Hoy no amaneció feo. Amaneció asqueroso. Todo mojado
por una mezcla de niebla y llovizna. Presión altísima y calor, anunciando
alguna catástrofe climática, cosa que ya gritaban ayer las hormigas negras del
jardín mientras yo cortaba el pasto, trotando frenéticas con cuanta comida
podían acarrear. Al rato nomás se descargó el primer aguacero.
¡Qué bueno! Pensé. Tengo toda la mañana para
dedicarme a poner en orden los papeles en la veterinaria.
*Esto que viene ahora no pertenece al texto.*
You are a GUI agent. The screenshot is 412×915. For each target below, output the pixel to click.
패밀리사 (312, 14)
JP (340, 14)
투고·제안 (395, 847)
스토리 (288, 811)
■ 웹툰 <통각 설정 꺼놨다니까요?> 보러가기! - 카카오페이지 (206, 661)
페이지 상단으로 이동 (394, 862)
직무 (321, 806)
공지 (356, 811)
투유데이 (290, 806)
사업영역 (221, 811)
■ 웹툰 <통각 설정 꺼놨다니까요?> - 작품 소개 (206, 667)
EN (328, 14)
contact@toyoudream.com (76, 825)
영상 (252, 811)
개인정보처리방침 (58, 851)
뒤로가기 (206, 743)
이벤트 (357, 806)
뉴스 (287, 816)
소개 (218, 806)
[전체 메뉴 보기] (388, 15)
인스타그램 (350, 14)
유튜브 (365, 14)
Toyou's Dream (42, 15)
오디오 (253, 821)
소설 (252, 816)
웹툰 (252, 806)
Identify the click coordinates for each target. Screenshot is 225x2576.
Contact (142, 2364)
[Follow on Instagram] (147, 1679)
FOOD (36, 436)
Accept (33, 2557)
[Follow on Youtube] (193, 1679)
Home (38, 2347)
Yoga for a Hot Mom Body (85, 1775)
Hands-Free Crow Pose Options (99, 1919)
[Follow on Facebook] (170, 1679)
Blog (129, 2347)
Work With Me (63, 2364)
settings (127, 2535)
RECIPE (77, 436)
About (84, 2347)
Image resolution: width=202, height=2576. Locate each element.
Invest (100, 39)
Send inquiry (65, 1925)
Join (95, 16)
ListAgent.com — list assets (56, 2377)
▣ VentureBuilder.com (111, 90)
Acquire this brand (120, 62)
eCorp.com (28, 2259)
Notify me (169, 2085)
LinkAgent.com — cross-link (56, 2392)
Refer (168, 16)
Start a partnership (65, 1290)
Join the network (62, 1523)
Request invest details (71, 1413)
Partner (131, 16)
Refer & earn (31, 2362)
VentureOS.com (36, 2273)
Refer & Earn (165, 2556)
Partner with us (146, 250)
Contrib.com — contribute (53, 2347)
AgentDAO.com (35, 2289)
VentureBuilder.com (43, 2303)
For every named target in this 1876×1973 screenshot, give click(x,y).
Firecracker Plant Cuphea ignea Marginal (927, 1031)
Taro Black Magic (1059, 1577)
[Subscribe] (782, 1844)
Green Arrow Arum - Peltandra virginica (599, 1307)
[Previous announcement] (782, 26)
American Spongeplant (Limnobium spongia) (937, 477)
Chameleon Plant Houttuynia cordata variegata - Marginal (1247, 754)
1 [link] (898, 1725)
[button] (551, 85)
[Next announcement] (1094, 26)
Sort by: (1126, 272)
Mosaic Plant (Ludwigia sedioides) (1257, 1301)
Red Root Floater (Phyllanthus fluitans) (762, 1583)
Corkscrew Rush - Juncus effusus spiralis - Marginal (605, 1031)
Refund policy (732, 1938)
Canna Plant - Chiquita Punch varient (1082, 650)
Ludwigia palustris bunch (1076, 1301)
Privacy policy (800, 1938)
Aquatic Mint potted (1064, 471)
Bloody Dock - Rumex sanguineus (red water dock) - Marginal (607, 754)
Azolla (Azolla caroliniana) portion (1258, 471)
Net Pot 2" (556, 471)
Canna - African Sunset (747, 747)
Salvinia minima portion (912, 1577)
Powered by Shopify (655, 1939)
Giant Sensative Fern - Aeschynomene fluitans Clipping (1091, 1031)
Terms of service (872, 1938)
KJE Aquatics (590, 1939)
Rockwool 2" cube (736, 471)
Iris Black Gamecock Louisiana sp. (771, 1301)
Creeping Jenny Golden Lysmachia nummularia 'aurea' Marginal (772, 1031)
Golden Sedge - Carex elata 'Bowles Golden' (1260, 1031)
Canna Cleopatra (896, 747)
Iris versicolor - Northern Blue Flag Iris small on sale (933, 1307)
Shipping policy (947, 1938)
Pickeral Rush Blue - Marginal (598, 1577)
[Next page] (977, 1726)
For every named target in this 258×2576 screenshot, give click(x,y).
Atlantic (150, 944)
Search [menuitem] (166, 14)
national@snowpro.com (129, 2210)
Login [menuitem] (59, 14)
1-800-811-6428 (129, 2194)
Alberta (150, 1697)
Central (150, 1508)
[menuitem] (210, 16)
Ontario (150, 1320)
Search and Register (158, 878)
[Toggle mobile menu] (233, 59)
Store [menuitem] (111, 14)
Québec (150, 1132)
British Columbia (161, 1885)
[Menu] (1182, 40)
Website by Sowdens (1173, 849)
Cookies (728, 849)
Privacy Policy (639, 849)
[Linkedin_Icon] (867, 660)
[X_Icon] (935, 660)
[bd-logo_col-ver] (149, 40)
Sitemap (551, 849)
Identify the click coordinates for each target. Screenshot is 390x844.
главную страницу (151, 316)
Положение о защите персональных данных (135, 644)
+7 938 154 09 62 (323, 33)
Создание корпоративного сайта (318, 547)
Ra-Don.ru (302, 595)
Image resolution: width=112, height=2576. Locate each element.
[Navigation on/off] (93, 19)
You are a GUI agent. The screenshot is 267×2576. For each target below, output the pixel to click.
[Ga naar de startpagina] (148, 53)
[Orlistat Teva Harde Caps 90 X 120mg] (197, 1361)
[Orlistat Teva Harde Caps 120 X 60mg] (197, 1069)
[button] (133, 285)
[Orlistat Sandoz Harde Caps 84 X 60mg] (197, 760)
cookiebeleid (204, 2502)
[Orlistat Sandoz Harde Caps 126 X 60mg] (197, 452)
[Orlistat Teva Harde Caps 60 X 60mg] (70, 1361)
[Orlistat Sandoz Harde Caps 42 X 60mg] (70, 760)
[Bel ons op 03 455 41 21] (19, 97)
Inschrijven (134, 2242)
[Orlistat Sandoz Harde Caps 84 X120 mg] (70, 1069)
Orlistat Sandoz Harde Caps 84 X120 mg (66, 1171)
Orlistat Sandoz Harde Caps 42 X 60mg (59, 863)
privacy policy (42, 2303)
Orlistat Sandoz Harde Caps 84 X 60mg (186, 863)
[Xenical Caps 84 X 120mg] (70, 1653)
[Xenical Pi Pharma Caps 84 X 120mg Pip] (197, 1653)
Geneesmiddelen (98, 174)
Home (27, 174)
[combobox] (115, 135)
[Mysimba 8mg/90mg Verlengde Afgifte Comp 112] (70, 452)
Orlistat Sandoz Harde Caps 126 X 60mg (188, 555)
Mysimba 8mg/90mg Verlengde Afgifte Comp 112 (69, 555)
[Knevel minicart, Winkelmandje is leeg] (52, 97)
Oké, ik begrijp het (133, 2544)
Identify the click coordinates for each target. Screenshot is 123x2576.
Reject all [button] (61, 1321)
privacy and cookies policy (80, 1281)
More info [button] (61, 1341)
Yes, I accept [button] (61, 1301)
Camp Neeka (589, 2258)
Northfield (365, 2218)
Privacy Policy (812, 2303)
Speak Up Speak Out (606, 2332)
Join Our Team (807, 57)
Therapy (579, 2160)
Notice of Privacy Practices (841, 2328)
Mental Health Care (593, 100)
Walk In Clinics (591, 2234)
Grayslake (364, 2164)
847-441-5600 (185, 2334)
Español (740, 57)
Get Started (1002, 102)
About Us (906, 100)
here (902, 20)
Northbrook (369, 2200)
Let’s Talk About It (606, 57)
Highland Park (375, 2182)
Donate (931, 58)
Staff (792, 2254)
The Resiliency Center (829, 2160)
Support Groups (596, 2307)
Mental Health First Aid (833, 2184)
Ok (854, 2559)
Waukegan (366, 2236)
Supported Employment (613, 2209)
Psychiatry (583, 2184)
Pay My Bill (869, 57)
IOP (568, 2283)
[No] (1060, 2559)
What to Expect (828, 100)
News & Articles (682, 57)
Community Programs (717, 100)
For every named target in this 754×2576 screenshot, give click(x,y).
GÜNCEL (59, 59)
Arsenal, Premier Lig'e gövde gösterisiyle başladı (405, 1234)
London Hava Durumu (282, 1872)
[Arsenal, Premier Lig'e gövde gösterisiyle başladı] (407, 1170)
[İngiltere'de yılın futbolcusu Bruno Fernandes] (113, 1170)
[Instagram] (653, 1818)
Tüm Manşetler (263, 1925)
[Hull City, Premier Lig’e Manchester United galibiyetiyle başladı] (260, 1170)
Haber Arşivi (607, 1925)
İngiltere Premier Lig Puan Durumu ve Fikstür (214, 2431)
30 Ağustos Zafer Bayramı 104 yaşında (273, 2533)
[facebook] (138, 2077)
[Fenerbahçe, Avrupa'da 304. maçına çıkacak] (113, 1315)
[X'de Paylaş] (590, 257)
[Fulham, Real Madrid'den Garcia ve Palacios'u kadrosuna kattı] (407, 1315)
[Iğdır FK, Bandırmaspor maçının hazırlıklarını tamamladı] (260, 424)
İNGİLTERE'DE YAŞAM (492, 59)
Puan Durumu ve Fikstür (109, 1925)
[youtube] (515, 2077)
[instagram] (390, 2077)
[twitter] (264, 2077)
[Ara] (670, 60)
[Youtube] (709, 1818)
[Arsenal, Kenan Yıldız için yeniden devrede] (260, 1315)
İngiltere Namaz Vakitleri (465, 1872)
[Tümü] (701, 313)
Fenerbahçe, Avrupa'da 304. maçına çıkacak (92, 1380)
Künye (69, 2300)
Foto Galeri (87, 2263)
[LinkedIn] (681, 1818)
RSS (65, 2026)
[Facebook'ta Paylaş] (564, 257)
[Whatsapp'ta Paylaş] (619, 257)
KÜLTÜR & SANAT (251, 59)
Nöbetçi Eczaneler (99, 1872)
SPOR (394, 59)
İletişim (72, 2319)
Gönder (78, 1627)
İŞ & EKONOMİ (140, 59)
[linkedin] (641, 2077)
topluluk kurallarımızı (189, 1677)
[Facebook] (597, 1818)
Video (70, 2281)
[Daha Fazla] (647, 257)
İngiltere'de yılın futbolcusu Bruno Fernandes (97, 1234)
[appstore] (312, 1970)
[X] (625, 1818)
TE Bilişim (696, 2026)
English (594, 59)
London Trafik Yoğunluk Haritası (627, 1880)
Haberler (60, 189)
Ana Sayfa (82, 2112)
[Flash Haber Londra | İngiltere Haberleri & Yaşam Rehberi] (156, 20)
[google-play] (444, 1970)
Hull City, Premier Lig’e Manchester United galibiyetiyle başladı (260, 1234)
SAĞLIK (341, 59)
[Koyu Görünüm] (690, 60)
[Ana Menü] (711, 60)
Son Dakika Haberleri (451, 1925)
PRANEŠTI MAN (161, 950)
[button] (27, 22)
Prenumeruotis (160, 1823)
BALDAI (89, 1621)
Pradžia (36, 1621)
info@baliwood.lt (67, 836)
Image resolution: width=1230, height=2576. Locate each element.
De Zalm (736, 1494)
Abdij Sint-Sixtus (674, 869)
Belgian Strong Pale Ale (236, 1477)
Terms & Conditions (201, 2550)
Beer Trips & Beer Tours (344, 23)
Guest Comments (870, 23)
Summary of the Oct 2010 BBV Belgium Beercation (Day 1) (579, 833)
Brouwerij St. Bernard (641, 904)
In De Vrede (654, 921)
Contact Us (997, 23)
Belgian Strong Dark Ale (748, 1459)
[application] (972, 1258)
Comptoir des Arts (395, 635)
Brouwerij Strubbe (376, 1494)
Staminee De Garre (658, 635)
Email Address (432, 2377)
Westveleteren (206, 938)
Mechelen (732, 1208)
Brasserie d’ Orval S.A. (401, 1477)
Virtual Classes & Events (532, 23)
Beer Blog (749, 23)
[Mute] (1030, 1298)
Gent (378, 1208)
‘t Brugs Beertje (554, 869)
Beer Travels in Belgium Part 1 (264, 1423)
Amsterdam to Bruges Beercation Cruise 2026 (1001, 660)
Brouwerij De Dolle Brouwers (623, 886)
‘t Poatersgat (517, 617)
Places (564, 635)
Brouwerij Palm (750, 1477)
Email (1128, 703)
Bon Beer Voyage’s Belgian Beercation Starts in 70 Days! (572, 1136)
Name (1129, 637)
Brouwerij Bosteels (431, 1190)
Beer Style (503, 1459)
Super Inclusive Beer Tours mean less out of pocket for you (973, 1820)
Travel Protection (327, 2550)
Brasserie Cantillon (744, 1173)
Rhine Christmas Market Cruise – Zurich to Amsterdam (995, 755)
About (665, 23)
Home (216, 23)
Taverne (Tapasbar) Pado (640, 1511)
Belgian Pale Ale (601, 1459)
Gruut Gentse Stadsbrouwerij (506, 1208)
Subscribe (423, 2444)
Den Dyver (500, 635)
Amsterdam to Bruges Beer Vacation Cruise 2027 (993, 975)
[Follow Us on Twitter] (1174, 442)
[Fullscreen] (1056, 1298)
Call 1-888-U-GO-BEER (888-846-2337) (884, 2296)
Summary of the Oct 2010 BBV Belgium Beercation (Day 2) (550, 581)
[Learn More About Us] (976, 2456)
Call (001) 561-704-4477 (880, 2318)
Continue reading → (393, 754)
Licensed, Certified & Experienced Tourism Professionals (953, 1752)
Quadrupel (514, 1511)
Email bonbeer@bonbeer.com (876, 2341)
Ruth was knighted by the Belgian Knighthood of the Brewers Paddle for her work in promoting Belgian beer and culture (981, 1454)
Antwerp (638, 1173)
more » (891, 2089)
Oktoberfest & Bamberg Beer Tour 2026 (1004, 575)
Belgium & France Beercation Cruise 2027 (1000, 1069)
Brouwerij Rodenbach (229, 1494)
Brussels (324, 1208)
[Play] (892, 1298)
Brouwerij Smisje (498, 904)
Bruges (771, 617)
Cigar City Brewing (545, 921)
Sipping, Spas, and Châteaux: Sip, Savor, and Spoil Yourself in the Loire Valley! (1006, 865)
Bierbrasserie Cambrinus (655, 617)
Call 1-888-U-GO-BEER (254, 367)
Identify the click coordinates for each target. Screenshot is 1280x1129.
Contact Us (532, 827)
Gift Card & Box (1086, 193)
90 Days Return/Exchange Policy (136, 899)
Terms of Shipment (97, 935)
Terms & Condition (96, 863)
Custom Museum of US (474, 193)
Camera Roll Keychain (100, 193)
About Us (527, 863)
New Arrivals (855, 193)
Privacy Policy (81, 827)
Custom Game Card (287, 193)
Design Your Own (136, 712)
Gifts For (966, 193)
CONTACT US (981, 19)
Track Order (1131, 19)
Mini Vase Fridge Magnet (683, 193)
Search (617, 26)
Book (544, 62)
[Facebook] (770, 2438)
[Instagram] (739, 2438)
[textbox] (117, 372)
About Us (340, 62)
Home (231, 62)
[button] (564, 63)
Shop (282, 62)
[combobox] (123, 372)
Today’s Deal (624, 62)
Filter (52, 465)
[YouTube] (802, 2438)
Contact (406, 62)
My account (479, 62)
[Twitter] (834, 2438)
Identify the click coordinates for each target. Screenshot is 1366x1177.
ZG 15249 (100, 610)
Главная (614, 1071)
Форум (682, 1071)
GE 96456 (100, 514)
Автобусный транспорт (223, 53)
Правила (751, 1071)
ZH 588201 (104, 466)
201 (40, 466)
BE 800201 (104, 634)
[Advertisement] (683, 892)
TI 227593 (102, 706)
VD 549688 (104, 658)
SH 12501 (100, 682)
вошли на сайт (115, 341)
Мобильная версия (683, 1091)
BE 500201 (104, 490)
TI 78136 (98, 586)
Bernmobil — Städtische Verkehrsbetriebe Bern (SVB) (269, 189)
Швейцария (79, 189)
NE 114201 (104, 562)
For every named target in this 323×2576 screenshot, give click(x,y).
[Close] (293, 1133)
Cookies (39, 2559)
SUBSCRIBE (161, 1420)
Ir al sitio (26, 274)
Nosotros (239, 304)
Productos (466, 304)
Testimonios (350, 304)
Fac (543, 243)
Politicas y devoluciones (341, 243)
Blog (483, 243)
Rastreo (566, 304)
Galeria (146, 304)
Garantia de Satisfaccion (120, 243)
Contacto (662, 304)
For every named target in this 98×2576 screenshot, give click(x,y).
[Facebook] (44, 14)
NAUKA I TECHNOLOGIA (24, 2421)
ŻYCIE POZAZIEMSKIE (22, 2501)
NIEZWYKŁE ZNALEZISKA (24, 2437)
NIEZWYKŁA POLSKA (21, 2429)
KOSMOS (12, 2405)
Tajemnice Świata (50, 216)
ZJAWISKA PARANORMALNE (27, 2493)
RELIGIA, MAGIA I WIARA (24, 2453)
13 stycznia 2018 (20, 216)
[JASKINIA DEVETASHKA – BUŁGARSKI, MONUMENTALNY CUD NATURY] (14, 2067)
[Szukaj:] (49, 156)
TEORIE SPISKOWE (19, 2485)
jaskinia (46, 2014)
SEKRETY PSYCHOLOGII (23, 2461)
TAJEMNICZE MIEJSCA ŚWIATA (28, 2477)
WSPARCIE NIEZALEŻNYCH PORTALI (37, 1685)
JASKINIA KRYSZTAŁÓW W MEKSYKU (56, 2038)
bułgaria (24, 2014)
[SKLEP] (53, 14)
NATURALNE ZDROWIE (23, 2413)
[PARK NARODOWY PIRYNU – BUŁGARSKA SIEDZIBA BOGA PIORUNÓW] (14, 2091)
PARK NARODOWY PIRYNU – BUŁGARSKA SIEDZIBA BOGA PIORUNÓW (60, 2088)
Pero cerca de las diez de la mañana, me llamó
Roberto para avisarme que tenía una vaquillona que no podía parir:
-¿Podrás venir? Me parece que el ternero tiene la
cabeza para atrás, le metí la mano y no toco nada-
-¡Si Roberto! Enseguida voy para allá y de paso
aprovecho que el día está buenísimo para andar en el campo- Le dije, riendo
para no llorar.
-¡Vamos dotorcito! ¡No se me achique! ¡Ah! ¡Otra
cosa! La vaquillona se me empacó y no la pude llevar a la manga así que la dejé
en el potrero.
Antes de salir me cambié con cuidado en la
veterinaria, poniéndome todo el atuendo de partero, más el equipo impermeable y
las infaltables botas de goma ¡Y salí nomás! El camino de tierra todavía estaba
transitable, aunque bastante resbaloso. Pasé por la casa del campo a buscar a
Roberto, y nos fuimos hasta el potrero, donde estaba esperándonos la
parturienta.
El resto fue pura diversión. Enlazamos, volteamos y
maneamos la vaquita, y pronto supe que el ternero venía de patas y por eso
Roberto no había tocado la cabeza. Lo acomodé para que encajara su caderita en
la de la madre y lo sacamos, ayudándonos con un aparejo para hacer fuerza. El
tipo, un machito, estaba medio ahogado pero vivo, así que después de alguna
asistencia agarró mecha y empezó con los intentos de pararse.
A la vuelta, nos entretuvimos un rato largo tomando
mate y charlando en la casa, mientras la lluvia seguía cayendo incansable.